La razón es sencilla: el fruto de su trabajo los deja sin argumentos. Ernst (Wiesbaden, Alemania, 1948) fue el primero en someter a las llamadas terapias alternativas al rigor de la ciencia de forma sistemática, para llegar a una conclusión: remedios como la homeopatía no son más que placebo y los que la recetan violan la ética médica. En su viaje científico contra la pseudociencia, Ernst ha tenido que enfrentarse al recuerdo de su madre y al Príncipe de Gales, los dos fervorosos homeópatas.
El investigador alemán ha dedicado 20 años al estudio crítico de estas terapias –“dos décadas de conflicto interminable”-, desde la acupuntura hasta la imposición de manos, y su equipo ha publicado más de 350 trabajos sobre esta materia. Sus memorias, Un científico en el país de las maravillas (A scientist in Wonderland, Imprint Academic), publicadas hace poco, proporcionan el mejor relato sobre las dificultades a las que se enfrentará alguien que pretenda desentrañar críticamente las terapias alternativas: amenazas, falta de respaldo institucional, presiones de las altas esferas, soledad… e innumerables dificultades científicas.

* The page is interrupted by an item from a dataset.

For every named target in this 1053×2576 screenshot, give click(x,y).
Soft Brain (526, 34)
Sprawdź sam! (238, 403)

Los terapeutas alternativos y sus partidarios parecen un poco como niños jugando a médicos y pacientes”, asegura Ernst. Los ensayos que se realizan a diario en todos los hospitales del mundo suelen manejar unos protocolos muy claros para probar si el medicamento sirve o no: a un grupo le das el fármaco y al otro, un placebo. Pero, ¿cómo estudiar si realmente funciona la imposición de manos para curar o aliviar el sufrimiento de un enfermo? Esa fue la primera pregunta que se hizo Ernst al aterrizar en 1993 en la cátedra de Medicina Complementaria de la Universidad de Exeter, la primera de su clase.

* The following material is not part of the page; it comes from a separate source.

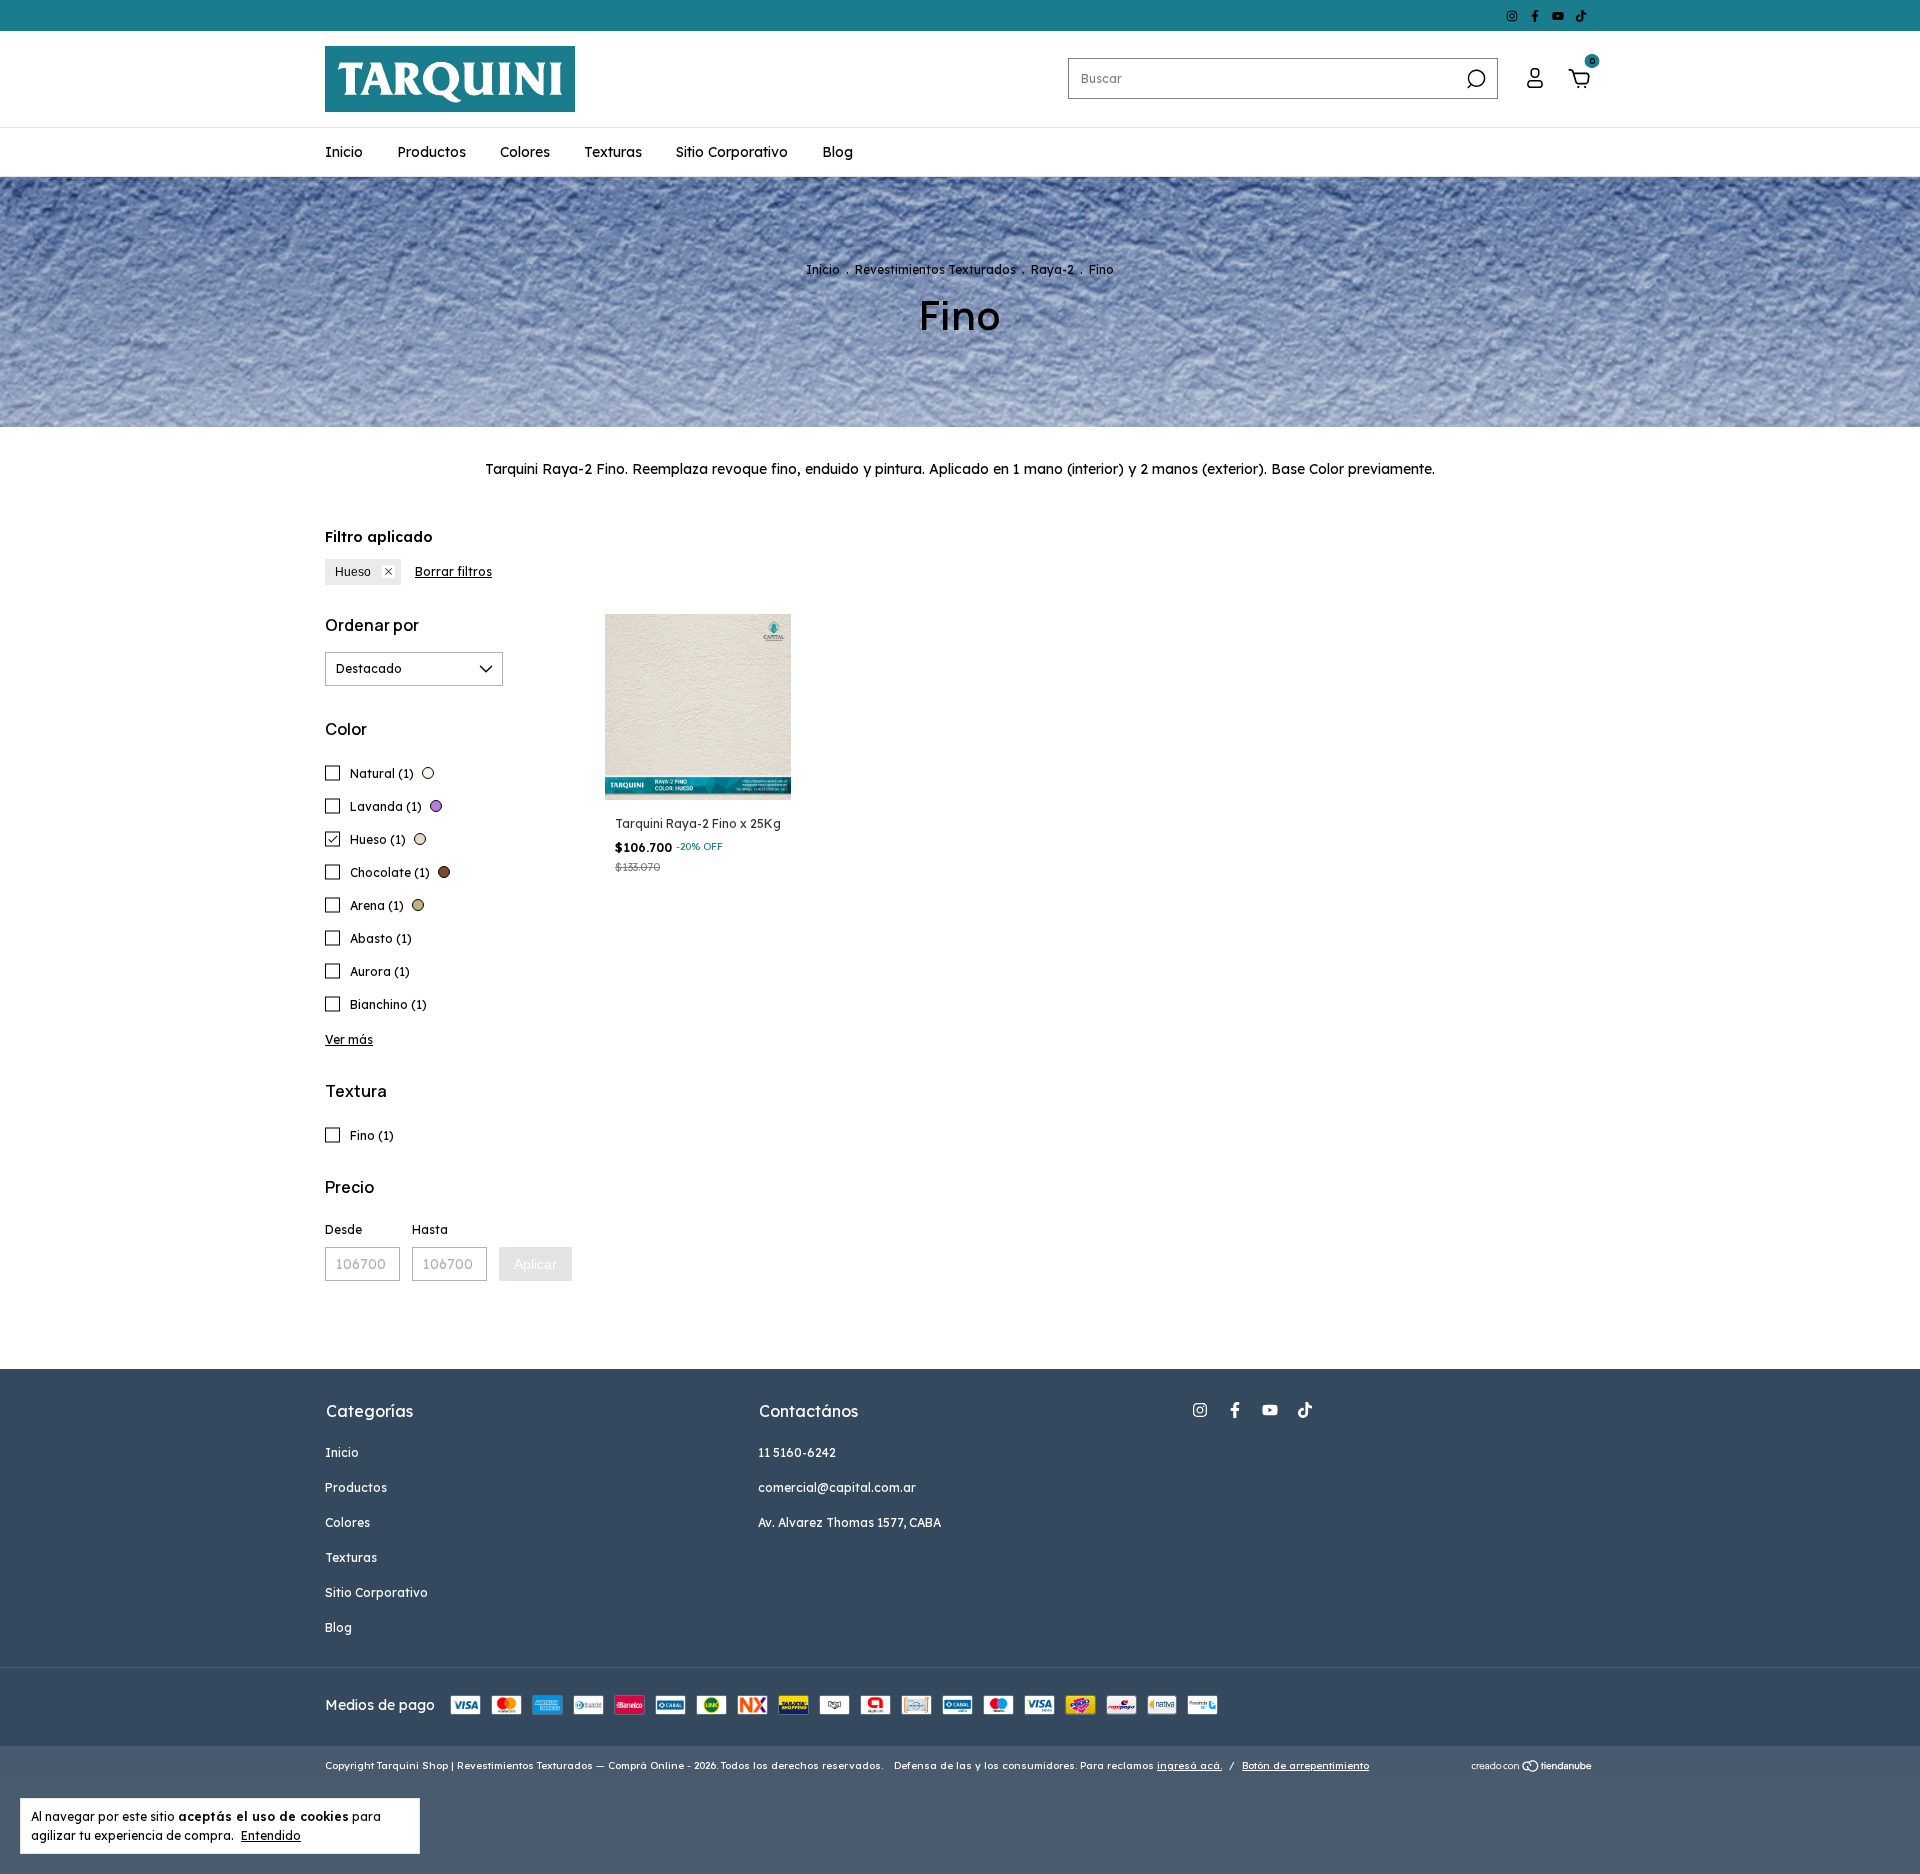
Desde (343, 1229)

Por aquel entonces, cuenta, había en el Reino Unido tantos sanadores (unos 14.000) como médicos de cabecera. El placebo que diseñaron junto a los propios sanadores serían unos actores que fingirían estar imponiendo sus manos. A medida que los sanadores veían que el escrutinio les iba a desenmascarar comenzaron con las peleas, las críticas y el rechazo a los métodos: finalmente, resultó que los actores también tenían capacidades sanadoras y por eso el placebo funcionó mejor que los profesionales.
Ernst comenzó a interesarse por el estudio crítico de las terapias alternativas después de trabajar en un hospital homeopático en Múnich, en su país natal, donde esta pseudoterapia tiene un gran arraigo y la practican médicos titulados. A partir de su experiencia allí, traza en sus memorias un relato demoledor de los facultativos que recetan estos falsos fármacos que nunca han demostrado su utilidad médica: lo hacen “porque no pueden hacer frente a las a menudo muy altas exigencias de la medicina convencional”.